Summary: Smart Homes, Stubborn Homes
What Technology Can and Cannot Do for Aging in Place
His daughter lives six hundred miles away. She gets alerts on her phone: he got up at 2 AM, opened the refrigerator at 7, hasn’t moved from the living room chair since 10. Should she call? He hates the sensors. He agreed to them because she was afraid and he loves her. But his bathroom trips are data points now. The privacy he took for granted is a variable someone else controls.
The aging-in-place technology market has exploded. Fall detection wearables and ceiling-mounted radar. Ambient monitoring that learns baseline patterns and alerts caregivers when something changes. Smart medication dispensers that lock pills until it is time. Voice assistants. Telehealth. The products are real and growing.
The accuracy varies more than the marketing suggests. Many falls in older adults are not hard falls; slow slides and quiet crumples often go undetected.

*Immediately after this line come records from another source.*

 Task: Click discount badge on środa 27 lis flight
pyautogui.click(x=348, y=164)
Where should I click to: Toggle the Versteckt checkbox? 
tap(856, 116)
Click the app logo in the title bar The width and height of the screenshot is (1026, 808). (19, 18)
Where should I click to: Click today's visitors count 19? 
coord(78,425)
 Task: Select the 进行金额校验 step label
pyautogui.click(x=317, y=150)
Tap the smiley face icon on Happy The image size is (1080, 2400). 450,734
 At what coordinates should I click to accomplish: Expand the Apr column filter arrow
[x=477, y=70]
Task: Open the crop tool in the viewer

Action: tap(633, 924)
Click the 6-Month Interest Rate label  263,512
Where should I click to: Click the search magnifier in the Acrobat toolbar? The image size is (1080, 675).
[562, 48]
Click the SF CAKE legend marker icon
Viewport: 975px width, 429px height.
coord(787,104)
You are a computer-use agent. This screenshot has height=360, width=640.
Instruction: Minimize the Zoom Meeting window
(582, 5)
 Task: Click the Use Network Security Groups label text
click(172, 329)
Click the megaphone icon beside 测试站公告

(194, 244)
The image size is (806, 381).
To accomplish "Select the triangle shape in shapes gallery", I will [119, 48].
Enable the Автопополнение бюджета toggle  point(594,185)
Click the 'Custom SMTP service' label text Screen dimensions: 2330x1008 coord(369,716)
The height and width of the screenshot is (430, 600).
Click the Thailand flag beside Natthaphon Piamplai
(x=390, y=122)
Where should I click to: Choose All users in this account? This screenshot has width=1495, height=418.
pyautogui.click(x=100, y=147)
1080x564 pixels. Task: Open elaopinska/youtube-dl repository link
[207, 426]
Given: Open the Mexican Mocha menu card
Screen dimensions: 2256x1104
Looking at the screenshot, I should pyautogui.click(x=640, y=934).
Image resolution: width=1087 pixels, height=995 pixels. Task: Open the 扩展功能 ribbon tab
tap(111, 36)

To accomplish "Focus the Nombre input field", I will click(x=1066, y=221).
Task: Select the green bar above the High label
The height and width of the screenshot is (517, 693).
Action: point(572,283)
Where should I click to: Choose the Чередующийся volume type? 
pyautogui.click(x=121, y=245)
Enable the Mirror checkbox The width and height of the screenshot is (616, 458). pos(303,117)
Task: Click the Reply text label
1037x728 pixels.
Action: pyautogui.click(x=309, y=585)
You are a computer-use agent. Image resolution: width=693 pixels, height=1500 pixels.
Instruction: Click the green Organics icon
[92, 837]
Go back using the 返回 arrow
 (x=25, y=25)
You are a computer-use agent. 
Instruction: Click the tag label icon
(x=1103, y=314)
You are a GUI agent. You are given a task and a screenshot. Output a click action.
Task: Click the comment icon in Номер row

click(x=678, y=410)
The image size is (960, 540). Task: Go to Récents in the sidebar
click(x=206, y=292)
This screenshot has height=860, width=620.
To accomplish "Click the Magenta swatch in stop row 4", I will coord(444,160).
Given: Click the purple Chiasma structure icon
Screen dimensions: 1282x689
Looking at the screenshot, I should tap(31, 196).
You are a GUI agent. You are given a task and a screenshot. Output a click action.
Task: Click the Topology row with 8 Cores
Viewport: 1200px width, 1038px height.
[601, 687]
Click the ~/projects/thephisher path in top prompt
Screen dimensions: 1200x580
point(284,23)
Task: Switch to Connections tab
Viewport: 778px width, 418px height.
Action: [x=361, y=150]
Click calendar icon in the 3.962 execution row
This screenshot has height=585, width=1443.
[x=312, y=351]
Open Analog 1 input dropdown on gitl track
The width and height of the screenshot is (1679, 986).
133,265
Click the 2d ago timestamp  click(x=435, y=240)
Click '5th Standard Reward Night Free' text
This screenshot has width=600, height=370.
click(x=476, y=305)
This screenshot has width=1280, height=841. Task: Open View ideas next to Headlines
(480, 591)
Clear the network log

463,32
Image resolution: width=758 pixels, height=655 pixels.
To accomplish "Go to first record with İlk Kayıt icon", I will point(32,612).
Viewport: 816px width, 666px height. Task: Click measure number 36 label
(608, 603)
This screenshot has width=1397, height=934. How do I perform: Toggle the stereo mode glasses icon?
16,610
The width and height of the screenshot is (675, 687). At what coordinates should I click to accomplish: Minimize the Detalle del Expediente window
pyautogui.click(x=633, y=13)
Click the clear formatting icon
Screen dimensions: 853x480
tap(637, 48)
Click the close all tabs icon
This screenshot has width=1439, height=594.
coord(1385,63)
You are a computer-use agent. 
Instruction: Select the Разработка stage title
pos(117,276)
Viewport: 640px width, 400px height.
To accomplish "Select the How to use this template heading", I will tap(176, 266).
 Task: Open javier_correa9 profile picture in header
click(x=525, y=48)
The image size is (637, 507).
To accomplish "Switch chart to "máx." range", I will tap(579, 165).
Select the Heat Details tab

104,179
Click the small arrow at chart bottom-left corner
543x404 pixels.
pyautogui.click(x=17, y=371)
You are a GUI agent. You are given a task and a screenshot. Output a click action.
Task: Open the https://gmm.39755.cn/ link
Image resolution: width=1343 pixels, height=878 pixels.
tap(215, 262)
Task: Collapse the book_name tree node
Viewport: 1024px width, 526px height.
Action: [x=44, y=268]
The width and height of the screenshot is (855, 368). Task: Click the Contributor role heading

False alarms erode patience until devices get disabled. Ambient monitoring is better at detecting gradual decline than acute emergencies. Most products reached market without rigorous clinical trials. The FDA does not require efficacy evidence for most wellness devices.
Technology acceptance matters as much as capability. Seniors adopt devices that solve problems they recognize. They reject devices that feel imposed or surveilling. The digital divide is not just about smartphones: it includes broadband access, digital literacy, cost, and the support infrastructure that makes technology usable. The people most likely to benefit are often least able to access it.
Every sensor is a piece of autonomy traded away. Who owns the data? Most commercial systems have permissive terms of service. The family power dynamic is its own complexity: whose need is the monitoring meeting? The parent’s safety and the child’s peace of mind are both genuine and mixed.
Technology can extend the runway of independence. It cannot build the runway. A home without grab bars, a neighborhood without sidewalks, a community without home health aides: no app solves that. The man in the living room chair knows the sensors do not replace his daughter’s presence. The technology buys him time. What he does with that time is still up to him.